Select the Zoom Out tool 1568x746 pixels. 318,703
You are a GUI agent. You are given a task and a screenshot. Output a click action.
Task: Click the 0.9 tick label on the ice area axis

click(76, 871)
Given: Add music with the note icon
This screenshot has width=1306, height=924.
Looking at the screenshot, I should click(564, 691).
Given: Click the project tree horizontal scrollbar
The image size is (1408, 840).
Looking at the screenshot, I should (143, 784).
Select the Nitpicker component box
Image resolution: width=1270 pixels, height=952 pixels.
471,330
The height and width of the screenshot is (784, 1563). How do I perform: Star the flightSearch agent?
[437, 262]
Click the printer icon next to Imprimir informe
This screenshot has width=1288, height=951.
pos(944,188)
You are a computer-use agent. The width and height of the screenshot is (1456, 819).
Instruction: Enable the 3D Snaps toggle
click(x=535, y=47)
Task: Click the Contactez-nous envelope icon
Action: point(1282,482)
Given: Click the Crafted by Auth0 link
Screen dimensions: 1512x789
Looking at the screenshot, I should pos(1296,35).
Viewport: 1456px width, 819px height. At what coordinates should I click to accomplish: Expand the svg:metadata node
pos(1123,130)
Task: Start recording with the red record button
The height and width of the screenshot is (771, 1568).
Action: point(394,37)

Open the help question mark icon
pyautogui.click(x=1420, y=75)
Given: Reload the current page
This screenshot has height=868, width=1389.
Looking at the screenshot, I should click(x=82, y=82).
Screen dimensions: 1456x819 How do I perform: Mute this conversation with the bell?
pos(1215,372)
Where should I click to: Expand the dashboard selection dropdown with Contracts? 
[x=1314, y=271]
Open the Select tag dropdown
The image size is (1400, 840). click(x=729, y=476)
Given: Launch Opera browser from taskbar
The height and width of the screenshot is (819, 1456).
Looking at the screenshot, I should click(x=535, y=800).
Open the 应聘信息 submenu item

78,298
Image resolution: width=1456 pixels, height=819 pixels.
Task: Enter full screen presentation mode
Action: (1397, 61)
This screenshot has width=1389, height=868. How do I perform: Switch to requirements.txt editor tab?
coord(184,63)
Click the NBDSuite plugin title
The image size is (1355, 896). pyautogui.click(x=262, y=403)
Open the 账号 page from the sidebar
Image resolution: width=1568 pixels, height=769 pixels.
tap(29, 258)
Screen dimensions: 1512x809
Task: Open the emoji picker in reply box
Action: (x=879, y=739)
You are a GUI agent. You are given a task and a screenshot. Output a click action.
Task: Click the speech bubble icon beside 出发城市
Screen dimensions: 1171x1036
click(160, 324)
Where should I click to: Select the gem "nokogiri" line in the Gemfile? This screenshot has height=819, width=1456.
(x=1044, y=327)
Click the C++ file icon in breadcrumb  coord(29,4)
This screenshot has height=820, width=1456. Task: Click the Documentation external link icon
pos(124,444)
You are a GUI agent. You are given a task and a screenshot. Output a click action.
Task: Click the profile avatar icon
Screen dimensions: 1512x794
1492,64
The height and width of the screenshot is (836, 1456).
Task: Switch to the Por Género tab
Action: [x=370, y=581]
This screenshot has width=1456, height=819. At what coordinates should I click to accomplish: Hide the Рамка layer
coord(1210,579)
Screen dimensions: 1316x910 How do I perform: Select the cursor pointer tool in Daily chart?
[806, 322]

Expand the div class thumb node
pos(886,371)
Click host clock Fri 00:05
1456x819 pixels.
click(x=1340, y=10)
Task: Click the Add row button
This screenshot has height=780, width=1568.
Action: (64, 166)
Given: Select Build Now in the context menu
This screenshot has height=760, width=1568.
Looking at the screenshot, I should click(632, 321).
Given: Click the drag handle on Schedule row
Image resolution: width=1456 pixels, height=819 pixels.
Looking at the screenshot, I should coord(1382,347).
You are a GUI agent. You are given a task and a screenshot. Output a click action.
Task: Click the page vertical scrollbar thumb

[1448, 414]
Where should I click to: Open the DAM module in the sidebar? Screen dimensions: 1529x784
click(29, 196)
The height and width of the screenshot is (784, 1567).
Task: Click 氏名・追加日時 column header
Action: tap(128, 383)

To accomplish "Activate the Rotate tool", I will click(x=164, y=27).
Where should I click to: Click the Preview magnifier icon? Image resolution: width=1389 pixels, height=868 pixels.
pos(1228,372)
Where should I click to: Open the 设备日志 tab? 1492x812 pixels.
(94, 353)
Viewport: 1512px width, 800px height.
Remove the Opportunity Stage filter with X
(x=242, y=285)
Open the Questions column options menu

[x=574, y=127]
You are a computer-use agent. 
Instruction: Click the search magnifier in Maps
- - - -
[WHAT TO WORK ON] Every entry that appears above should be duplicated exactly.

[ANSWER FOR THE TASK]
Select the Zoom Out tool 1568x746 pixels. 318,703
You are a GUI agent. You are given a task and a screenshot. Output a click action.
Task: Click the 0.9 tick label on the ice area axis

click(76, 871)
Given: Add music with the note icon
This screenshot has width=1306, height=924.
Looking at the screenshot, I should click(564, 691).
Given: Click the project tree horizontal scrollbar
The image size is (1408, 840).
Looking at the screenshot, I should (143, 784).
Select the Nitpicker component box
Image resolution: width=1270 pixels, height=952 pixels.
471,330
The height and width of the screenshot is (784, 1563). How do I perform: Star the flightSearch agent?
[437, 262]
Click the printer icon next to Imprimir informe
This screenshot has width=1288, height=951.
pos(944,188)
You are a computer-use agent. The width and height of the screenshot is (1456, 819).
Instruction: Enable the 3D Snaps toggle
click(x=535, y=47)
Task: Click the Contactez-nous envelope icon
Action: point(1282,482)
Given: Click the Crafted by Auth0 link
Screen dimensions: 1512x789
Looking at the screenshot, I should pos(1296,35).
Viewport: 1456px width, 819px height. At what coordinates should I click to accomplish: Expand the svg:metadata node
pos(1123,130)
Task: Start recording with the red record button
The height and width of the screenshot is (771, 1568).
Action: point(394,37)

Open the help question mark icon
pyautogui.click(x=1420, y=75)
Given: Reload the current page
This screenshot has height=868, width=1389.
Looking at the screenshot, I should click(x=82, y=82).
Screen dimensions: 1456x819 How do I perform: Mute this conversation with the bell?
pos(1215,372)
Where should I click to: Expand the dashboard selection dropdown with Contracts? 
[x=1314, y=271]
Open the Select tag dropdown
The image size is (1400, 840). click(x=729, y=476)
Given: Launch Opera browser from taskbar
The height and width of the screenshot is (819, 1456).
Looking at the screenshot, I should click(x=535, y=800).
Open the 应聘信息 submenu item

78,298
Image resolution: width=1456 pixels, height=819 pixels.
Task: Enter full screen presentation mode
Action: (1397, 61)
This screenshot has width=1389, height=868. How do I perform: Switch to requirements.txt editor tab?
coord(184,63)
Click the NBDSuite plugin title
The image size is (1355, 896). pyautogui.click(x=262, y=403)
Open the 账号 page from the sidebar
Image resolution: width=1568 pixels, height=769 pixels.
tap(29, 258)
Screen dimensions: 1512x809
Task: Open the emoji picker in reply box
Action: (x=879, y=739)
You are a GUI agent. You are given a task and a screenshot. Output a click action.
Task: Click the speech bubble icon beside 出发城市
Screen dimensions: 1171x1036
click(160, 324)
Where should I click to: Select the gem "nokogiri" line in the Gemfile? This screenshot has height=819, width=1456.
(x=1044, y=327)
Click the C++ file icon in breadcrumb  coord(29,4)
This screenshot has height=820, width=1456. Task: Click the Documentation external link icon
pos(124,444)
You are a GUI agent. You are given a task and a screenshot. Output a click action.
Task: Click the profile avatar icon
Screen dimensions: 1512x794
1492,64
The height and width of the screenshot is (836, 1456).
Task: Switch to the Por Género tab
Action: [x=370, y=581]
This screenshot has width=1456, height=819. At what coordinates should I click to accomplish: Hide the Рамка layer
coord(1210,579)
Screen dimensions: 1316x910 How do I perform: Select the cursor pointer tool in Daily chart?
[806, 322]

Expand the div class thumb node
pos(886,371)
Click host clock Fri 00:05
1456x819 pixels.
click(x=1340, y=10)
Task: Click the Add row button
This screenshot has height=780, width=1568.
Action: (64, 166)
Given: Select Build Now in the context menu
This screenshot has height=760, width=1568.
Looking at the screenshot, I should click(632, 321).
Given: Click the drag handle on Schedule row
Image resolution: width=1456 pixels, height=819 pixels.
Looking at the screenshot, I should coord(1382,347).
You are a GUI agent. You are given a task and a screenshot. Output a click action.
Task: Click the page vertical scrollbar thumb

[1448, 414]
Where should I click to: Open the DAM module in the sidebar? Screen dimensions: 1529x784
click(29, 196)
The height and width of the screenshot is (784, 1567).
Task: Click 氏名・追加日時 column header
Action: tap(128, 383)

To accomplish "Activate the Rotate tool", I will click(x=164, y=27).
Where should I click to: Click the Preview magnifier icon? Image resolution: width=1389 pixels, height=868 pixels.
pos(1228,372)
Where should I click to: Open the 设备日志 tab? 1492x812 pixels.
(94, 353)
Viewport: 1512px width, 800px height.
Remove the Opportunity Stage filter with X
(x=242, y=285)
Open the Questions column options menu

[x=574, y=127]
You are a computer-use agent. 
Instruction: Click the search magnifier in Maps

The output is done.